The fastest way to revise a piece of work is to send it, late at night, to someone whose opinion you fear. Then rewrite it, praying you'll finish in time to send a new version by morning.
If you think something's happened quickly, you're looking at only a part of it.
Who seems a harmless fool to those above him is a malevolence to those beneath.
The memory and maybe the fact of every kiss start disappearing the moment the two mouths part.
The best thing about time passing is the privilege of running out of it, of watching the wave of mortality break over me and everyone I know,
There will come a time when people decide you've had enough of your grief, and they'll try to take it away from you.
The trouble was that I failed to record so much , I wrote, but how could I have believed that if I tried hard enough, I could remember everything? ❖
Those who claim to write about something larger and more significant than the self sometimes fail to comprehend the dimensions of self.
When I was twenty-three I began seeing a psychotherapist because I couldn't bear the idea that, after the end of an affair, all our shared memories might be expunged from the mind of the other, that they might no longer exist outside my own belief they'd happened. I couldn't accept the possibility of being the only one who would remember everything about those moments as carefully as I tried to remember them. My life, which exists mostly in the memories of the people I've known, is deteriorating at the rate of physiological decay. A color, a sensation, the way someone said a single word - soon it will all be gone. In a hundred and fifty years no one alive will ever have known me. Being forgotten like that, entering that great and ongoing blank, seems more like death than death.
Today was very full, but the problem isn't today. It's tomorrow. I'd be able to recover from today if it weren't for tomorrow. There should be extra days, buffer days, between real days.
I read sad stories to inoculate myself against grief. I watch action movies to identify with the quick-witted heroes. Both the same fantasy: I'll escape the worst of it.
I tend to forget that my measurement of time is designed to distract me from what's really happening.
Experience in itself wasn't enough. The diary was my defense against waking up at the end of my life and realizing I'd missed it.
There are good fathers and bad fathers, good sons and bad sons, good husbands and bad ones, but great friends are all alike. We choose them and keep them. We aren't bound to them by anything but love.
Nothing, nobody matters. And yet the world is full of love
You'll never know what your mother went through.
Perhaps all anxiety might derive from a fixation on moments - an inability to accept life as ongoing.
The catalog of emotion that disappears when someone dies, and the degree to which we rely on a few people to record something of what life was to them, is almost too much to bear.
I used to be twenty. Then I was twenty-one, twenty-two, and so on. And then I became a mother and could no longer even distinguish the difference between twenty-one and twenty-two or the difference between thirty-eight and thirty-nine.
The trouble with setting goals is that you're constantly working toward what you used to want.
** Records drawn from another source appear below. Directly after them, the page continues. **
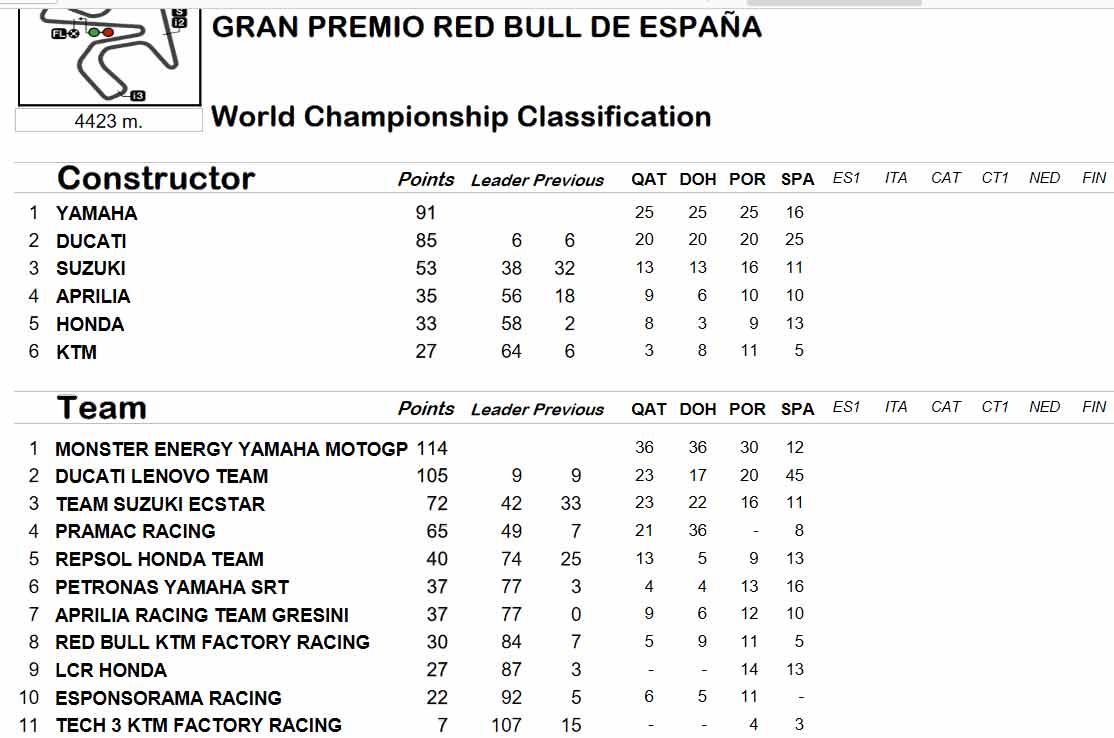This screenshot has width=1114, height=738.
Task: Click the Team section heading
Action: (102, 408)
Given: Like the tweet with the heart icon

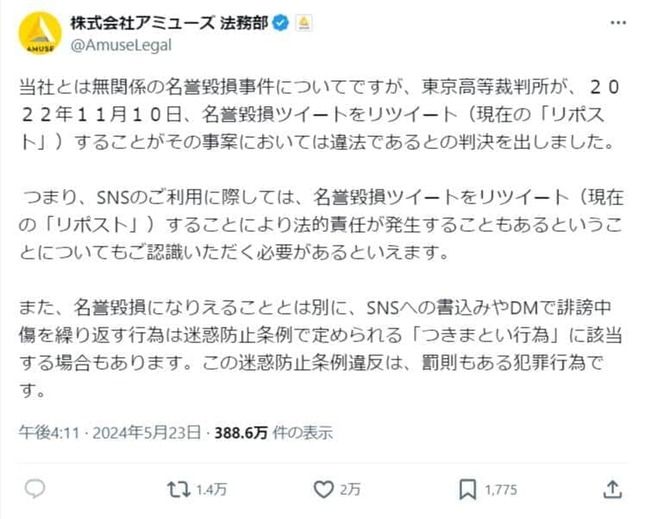Looking at the screenshot, I should coord(323,489).
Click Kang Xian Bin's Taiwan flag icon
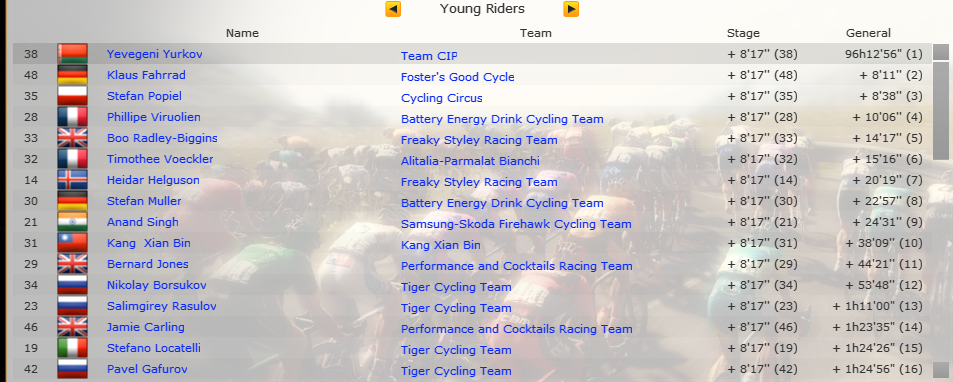953x382 pixels. click(x=72, y=244)
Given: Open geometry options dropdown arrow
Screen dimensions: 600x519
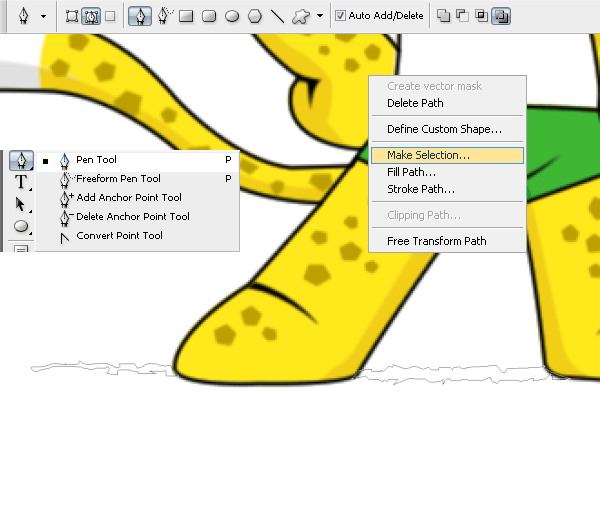Looking at the screenshot, I should click(x=320, y=17).
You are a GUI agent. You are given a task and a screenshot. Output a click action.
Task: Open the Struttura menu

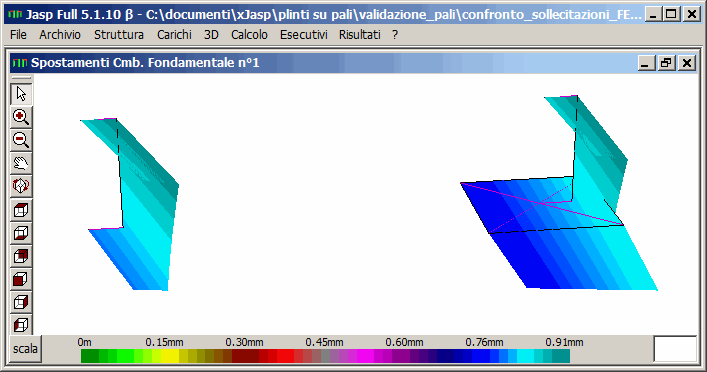point(119,35)
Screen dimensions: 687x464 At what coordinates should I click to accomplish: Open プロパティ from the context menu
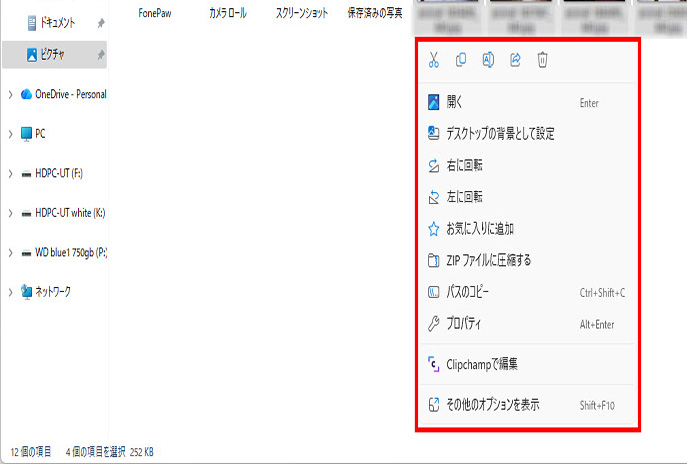pyautogui.click(x=463, y=324)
You can choose your friends but not your friendships.
My students still don't know what they will never be. Their hope is so bright I can almost see it.
I used to value the truth of whether this student or that one would achieve the desired thing. I don't value that truth anymore as much as I value their untested hope. I don't care that one in two hundred of them will ever become what they feel they must become. I care only that I am able to witness their faith in what's coming next.
I no longer believe in anything other than the middle, but my students still believe in beginnings. Ask them, and they will tell you that everything is about to start in just a moment, just one more moment.
the wild velocity of motherhood, an enforced momentum forbidding contemplation.
I keep three kinds of books: those I want to read, those I want to reread, and those I want to reopen just to confirm how bad they are.
We like stories that are false and seem true (realist novels), that are true and seem false (true crime), that are false and seem false (dragons and superheroes), or that are true and seem true, but it's harder to agree on what that is.
Bad art is from no one to no one.
My considerate friend insists on hearing about my troubles first, and after several minutes of excavation, I'm drowning in them and can't sufficiently attend to hers. But I'm doing her a favor, letting her escape her suffering into mine.
Biographies should also contain the events that failed to foreshadow.
When a student surpasses my expectations, I feel proud and betrayed.
The trouble with letting people see you at your worst isn't that they'll remember; it's that you'll remember.
It was a failure of my imagination that made me keep leaving people. All I could see in the world were beginnings and endings: moments to survive, record, and, once recorded, safely forget. I knew I was getting somewhere when I began losing interest in the beginnings and the ends of things. Short tragic love stories that had once interested me no longer did. What interested me was the kind of love to which the person dedicates herself for so long, she no longer remembers quite how it began.
And then I think I don't need to write anything down ever again. Nothing's gone, not really. Everything that's ever happened has left its little wound.
What about those yogis who can lie down on a bed of nails, then arise, streaming blood, then stop the flow of blood from each wound individually with the power of their minds? Isn't frailty often a choice?
Time punishes us by taking everything, but it also saves us - by taking everything.
The trouble with comparing yourself to others is that there are too many others. Using all others as your control group, all your worst fears and all your fondest hopes are at once true. You are good; you are bad; you are abnormal; you are just like everyone else.
To write a diary is to make a series of choices about what to omit, what to forget.
A memorable sandwich, an unmemorable flight of stairs. A memorable bit of conversation surrounded by chatter that no one records.
I don't know how I stay alive. What I do know is that there is a light, far above us, that goes out when we die,
and that in Hell there is a gray tulip that grows without any sun. It reminds me of everything I failed at,
and I water it carefully. It is all I have to remind me of you.
Respect the one-hit wonder not for his one hit but for all the days he must have suffered afterward, trying for another.
Difficulty becomes familiar, at least, if no less difficult.
Sometimes a single sentence can be enough to fill the imagination completely. And sometimes a book's title is enough.
My friend Isabel says, When you're writing even a short novel, with at least a couple of subplots, and God only knows how many characters, your brain holds the volume of it beyond the ability of your consciousness.
Of course.
I like people who possess either deep mastery or deep empathy, but not as much as I like those who possess both.
Depression is hard to describe not just because it is complex and abstract but also because it occupies the part of us capable of describing things.
Look at me, dancing my little dance for a few moments against the background of eternity.
It takes time to recover from having run somewhere. But sometimes one just wants to run. Anywhere.
Around you move many seas. It is impossible not to drown a little.
Everything that happens is the last time it happens. We see things only as their own fatal brightness and there is nothing after that brightness.
Like a vase, a heart breaks once. After that, it just yields to its flaws.
Whatever you're feeling, billions already have. Feel for them.
Progress takes place in the dark, when you aren't trying.
It's impossible to fail if one doesn't know how the end should look. And it's impossible to succeed. But it's possible to enjoy.